An $18 million grant renewal will ensure the University of Southern Mississippi and partner institutions can continue biomedical initiatives designed to have a lasting impact on the health Mississippians, the university said in announcing the award that brings the total received for the Biomedical Research Mission since 2001 to nearly $54 million.
The funding comes from a national program developed by the National Institutes of Health called IDeA Networks of Biomedical Research Excellence (INBRE). The grants are intended to enhance the caliber of scientific faculty at research institutions and undergraduate schools, thereby attracting more promising students to these organizations, USM says.
The recent renewal runs from 2013-2018 and brings the total amount of the grant – established in 2001 – to nearly $54 million. Dr. Glen Shearer and Dr. Mohamed Elasri, professors in the Department of Biological Sciences at Southern Miss, serve as principal investigators for the grant.
“The goals we established when we first sought this grant are the same ones we follow today,” said Shearer. “Our objective has always been to change the lives of Mississippians through biomedical research, education and training.

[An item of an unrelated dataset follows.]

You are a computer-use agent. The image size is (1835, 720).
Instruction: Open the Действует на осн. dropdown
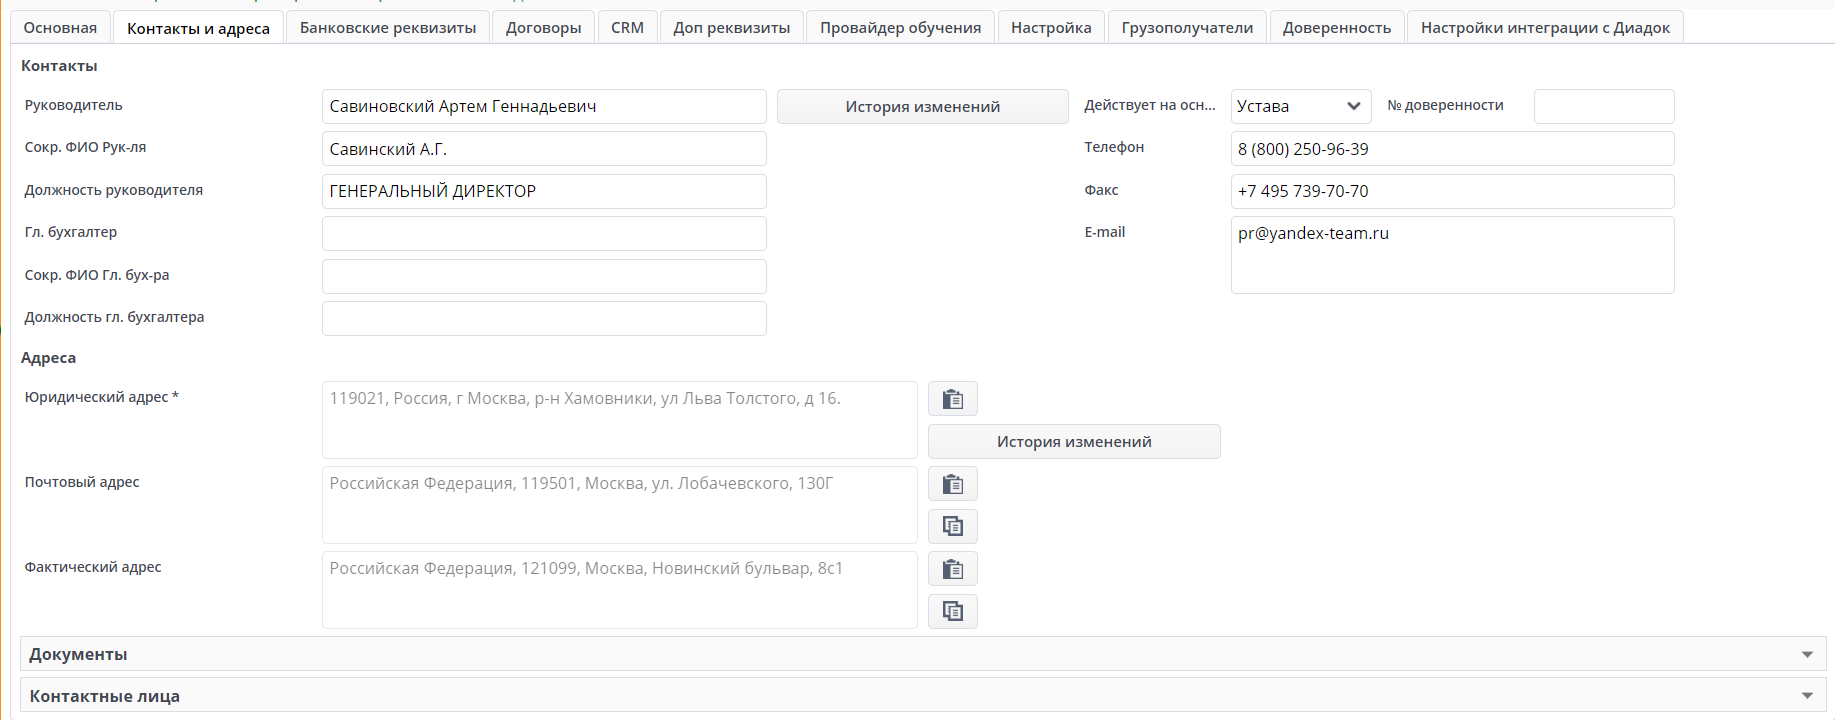pos(1300,107)
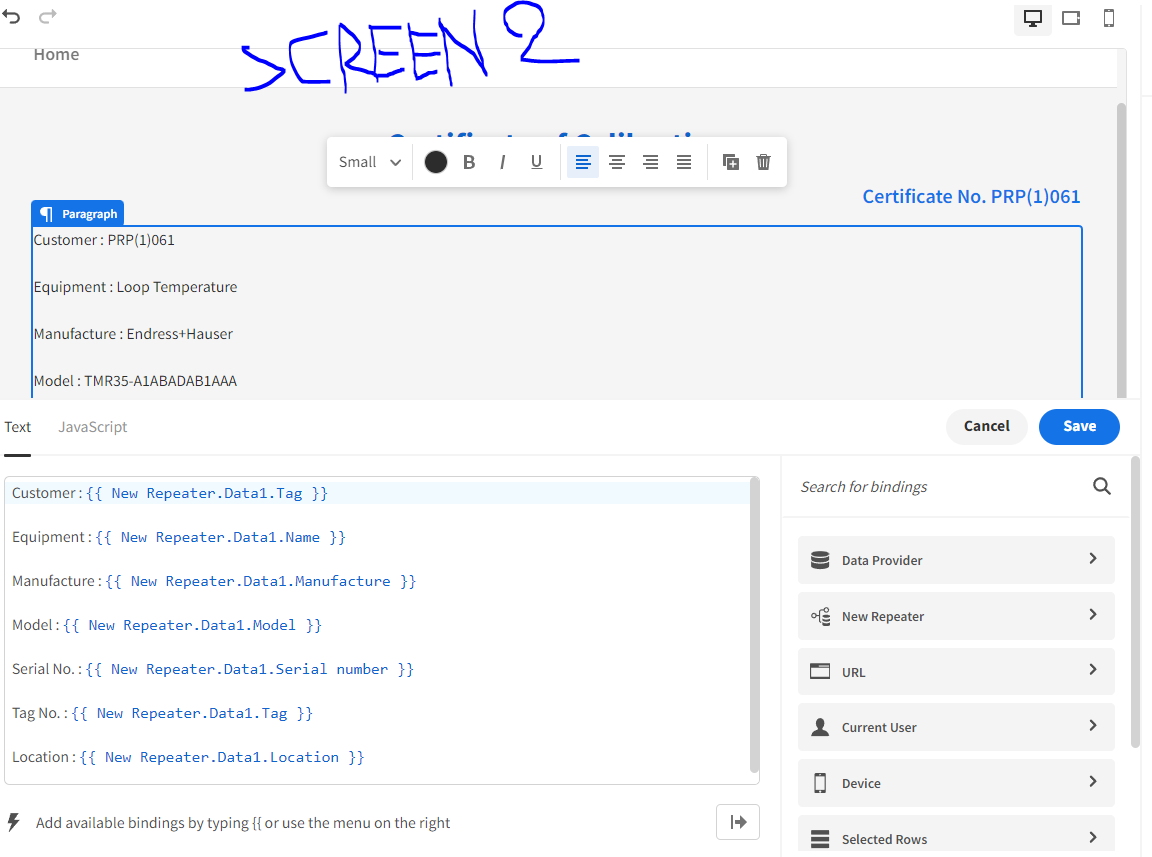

These INBRE grants allow us to establish critical research initiatives all across the state that will have a lasting impact on the health and well-being of all Mississippians.”
Southern Miss serves as the lead university in the Mississippi INBRE network which includes all five research-intensive institutions – Southern Miss, University of Mississippi, Mississippi State University, Jackson State University and University of Mississippi Medical Center. The network also includes six partner undergraduate institutions — Alcorn State University, Millsaps College, Mississippi College, Mississippi University for Women, Mississippi Valley State University and Tougaloo College. Additionally, eight outreach institutions are involved, including most of the state’s junior colleges.
Shearer said the NIH grants have allowed researchers/educators to focus on a broad range of biomedical-related areas such as cancer research, diabetes research, heart disease, teen pregnancy, obesity and sexually transmitted diseases. As the state with the greatest incidence of cardiovascular deaths in the nation (50th rank), 46th rank for cancer and 35th rank for infectious diseases – these areas are of great interest to Mississippi students and of vital importance to the state and its health disparities populations.
Elasri serves as the grant program’s coordinator. He said he is particularly proud to see biomedical research opportunities being made available to the undergraduate partner institutions. Elasri has been instrumental in setting up research protocols at these schools and assisting faculty on writing effective grant proposals.
“Just a few years ago this type of research was not being conducted at these schools and now we have faculty, students and the latest technology on site at all of them,” Elasri said. “One of the real keys to securing renewals of this grant from NIH has been to show that we are committed to the idea of expanding biomedical research throughout the state. We knew that there were already some well-established research institutions in Mississippi, but we needed to get all of the impressive brainpower across the state involved.”
The Mississippi INBRE grant helps support the work of hundreds of biomedical researchers and student trainees across the state. At Southern Miss, for example, the MS-INBRE helps to support the work of 21 faculty members, 40 graduate students and nearly 50 undergraduate students.
Elasri and Shearer have also instituted a “Biomedical Bootcamp” for undergraduates seeking careers in related fields. This summer’s camp included between 20-30 students from across the state who spent one week on the Southern Miss campus in Hattiesburg.
“We try to jam as much into that time period as possible,” said Elasri. “We want to give them a firm understanding of the commitment required to work in biomedical research.”
Added Shearer: “This type of research requires great dedication and commitment – especially once you reach the graduate student level. It’s definitely not for everybody but the students we have involved here are among the brightest you will find anywhere.”
Another key to securing additional NIH funding for this massive project is to provide a credible road map for success over the five-year grant period. Among the objectives outlined by Mississippi INBRE are:
>>>Establish five new biomedical research laboratories at the partner undergraduate institutions.
>>>Strengthen the science curriculum at the undergraduate institutions by providing curriculum enhancement grants to provide faculty release time and essential equipment for developing new interdisciplinary courses.
>>>Provide professional development opportunities to faculty at the undergraduate institutions by organizing proposal writing workshops, technical workshops and work groups that are tailored to undergraduate institutions.
>>>Implement the Mississippi INBRE Research Scholars Program (11-week summer undergraduate research internships), by adding a career development training module.
>>>Establish a Community Engagement and Training Core that will directly address health disparities and promote education and prevention in the areas of cancer, sexually transmitted diseases and obesity.
>>>Develop an internship program that targets students who are interested in community outreach activities in rural and/or African-American populations.